§ **HOW TO COMPLETE THIS TASK**
Determine how many lines in the entries below contain "Surfer", and output that number alone.

§ **RECORDS PROVIDED**
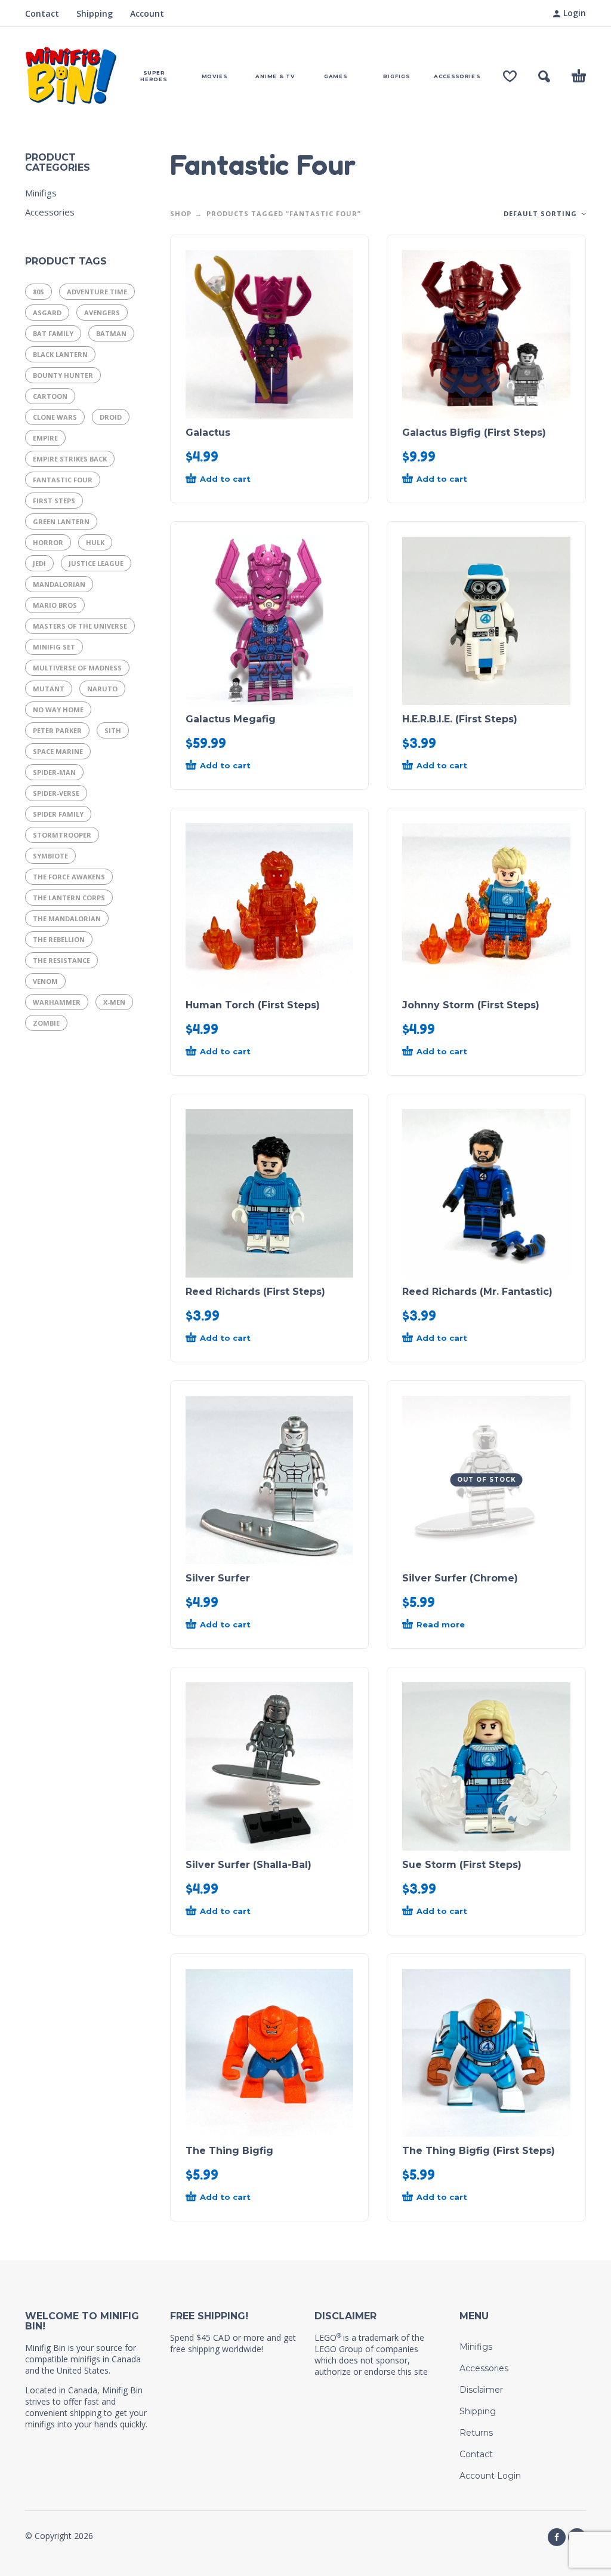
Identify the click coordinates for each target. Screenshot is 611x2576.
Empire (45, 437)
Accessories (50, 212)
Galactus (208, 432)
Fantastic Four (62, 479)
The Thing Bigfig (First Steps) (478, 2150)
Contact (42, 13)
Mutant (48, 688)
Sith (112, 730)
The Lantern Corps (69, 897)
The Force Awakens (69, 876)
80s (38, 291)
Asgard (47, 312)
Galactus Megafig (231, 719)
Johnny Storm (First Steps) (470, 1005)
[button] (544, 76)
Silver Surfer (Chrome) (460, 1578)
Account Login (490, 2475)
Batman (111, 333)
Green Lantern (61, 521)
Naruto (102, 688)
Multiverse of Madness (77, 667)
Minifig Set (54, 646)
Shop (181, 213)
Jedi (39, 563)
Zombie (46, 1022)
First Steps (54, 500)
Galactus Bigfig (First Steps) (474, 432)
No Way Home (58, 709)
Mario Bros (55, 605)
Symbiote (50, 855)
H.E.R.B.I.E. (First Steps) (459, 719)
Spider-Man (54, 772)
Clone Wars (55, 417)
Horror (48, 542)
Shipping (94, 13)
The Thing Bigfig (229, 2150)
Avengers (102, 312)
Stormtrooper (62, 834)
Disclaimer (481, 2389)
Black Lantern (60, 354)
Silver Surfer (218, 1578)
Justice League (96, 563)
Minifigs (41, 192)
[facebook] (557, 2537)
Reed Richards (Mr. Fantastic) (477, 1291)
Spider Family (58, 814)
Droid (111, 417)
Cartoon (50, 396)
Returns (476, 2432)
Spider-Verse (56, 793)
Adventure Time (97, 291)
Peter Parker (57, 730)
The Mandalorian (67, 918)
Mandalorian (59, 584)
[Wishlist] (510, 76)
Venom (45, 981)
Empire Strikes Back (70, 458)
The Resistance (61, 960)
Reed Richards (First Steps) (255, 1291)
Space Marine (58, 751)
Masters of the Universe (80, 625)
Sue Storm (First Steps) (461, 1864)
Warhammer (57, 1002)
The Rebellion (59, 939)
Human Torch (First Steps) (253, 1005)
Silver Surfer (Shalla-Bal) (248, 1864)
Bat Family (53, 333)
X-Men (114, 1002)
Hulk (95, 542)
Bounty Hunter (63, 375)
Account (147, 13)
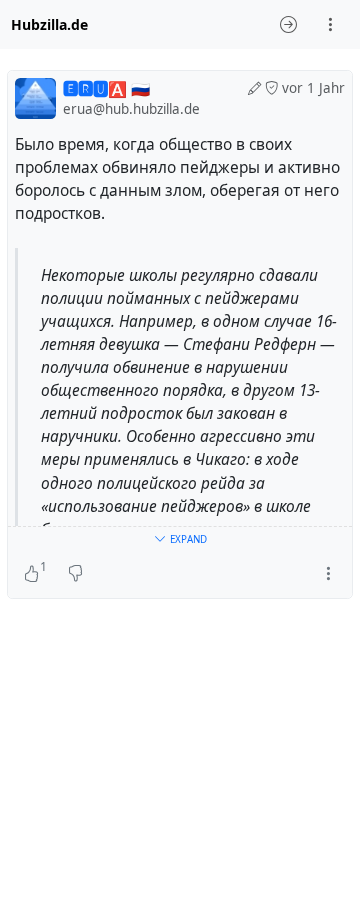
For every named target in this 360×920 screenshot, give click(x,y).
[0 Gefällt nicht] (75, 574)
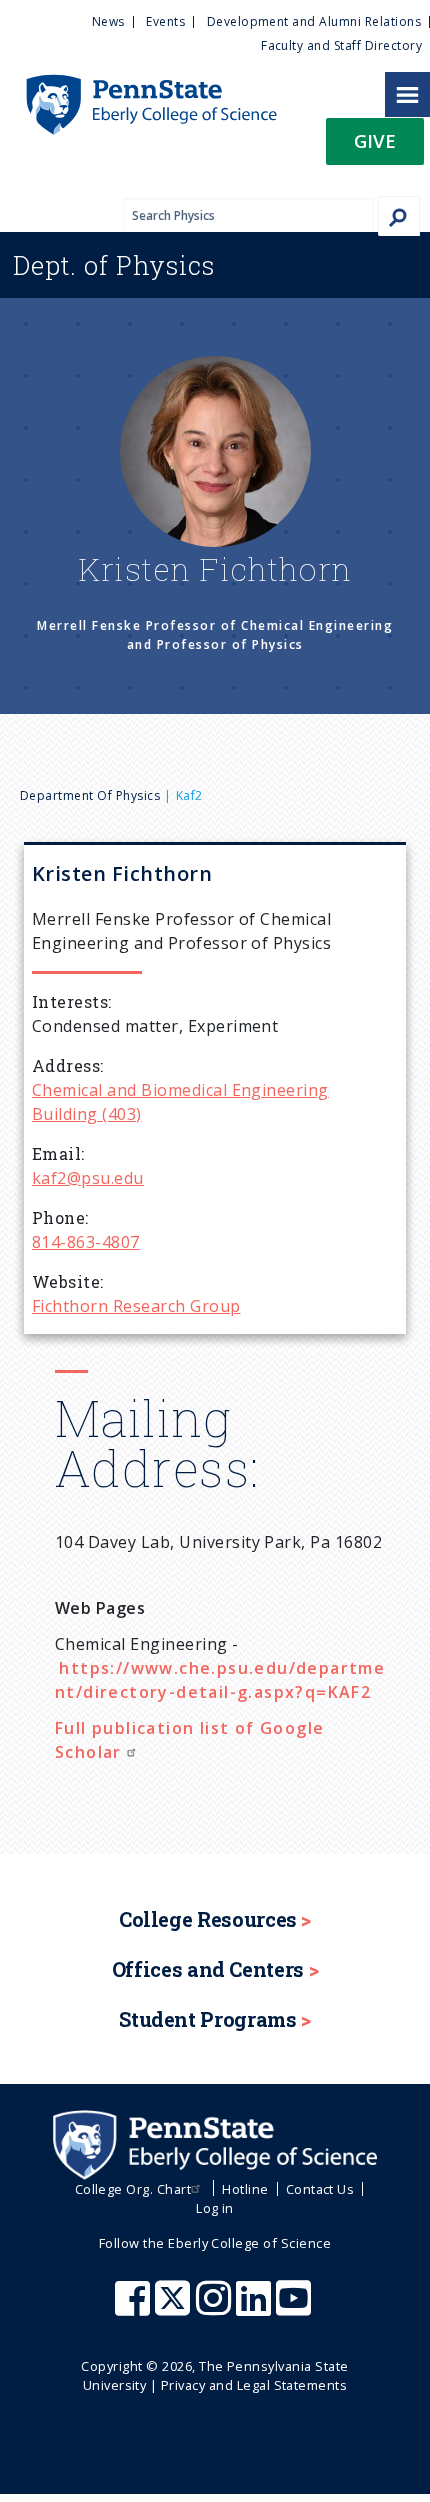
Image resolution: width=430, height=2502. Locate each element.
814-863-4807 (86, 1242)
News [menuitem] (108, 21)
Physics (114, 265)
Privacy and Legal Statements (254, 2385)
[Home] (138, 84)
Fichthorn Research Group (136, 1306)
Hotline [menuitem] (245, 2189)
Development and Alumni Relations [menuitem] (314, 21)
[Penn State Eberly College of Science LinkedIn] (256, 2308)
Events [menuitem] (165, 21)
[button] (375, 147)
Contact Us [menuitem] (320, 2189)
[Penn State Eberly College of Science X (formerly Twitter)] (175, 2308)
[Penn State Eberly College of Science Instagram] (216, 2308)
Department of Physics (90, 795)
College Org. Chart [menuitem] (133, 2189)
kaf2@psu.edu (88, 1178)
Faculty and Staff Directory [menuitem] (341, 45)
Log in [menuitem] (215, 2208)
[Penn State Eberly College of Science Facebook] (135, 2308)
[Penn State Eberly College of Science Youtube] (295, 2308)
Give (375, 140)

§ **EXERCISE RESPONSE**
3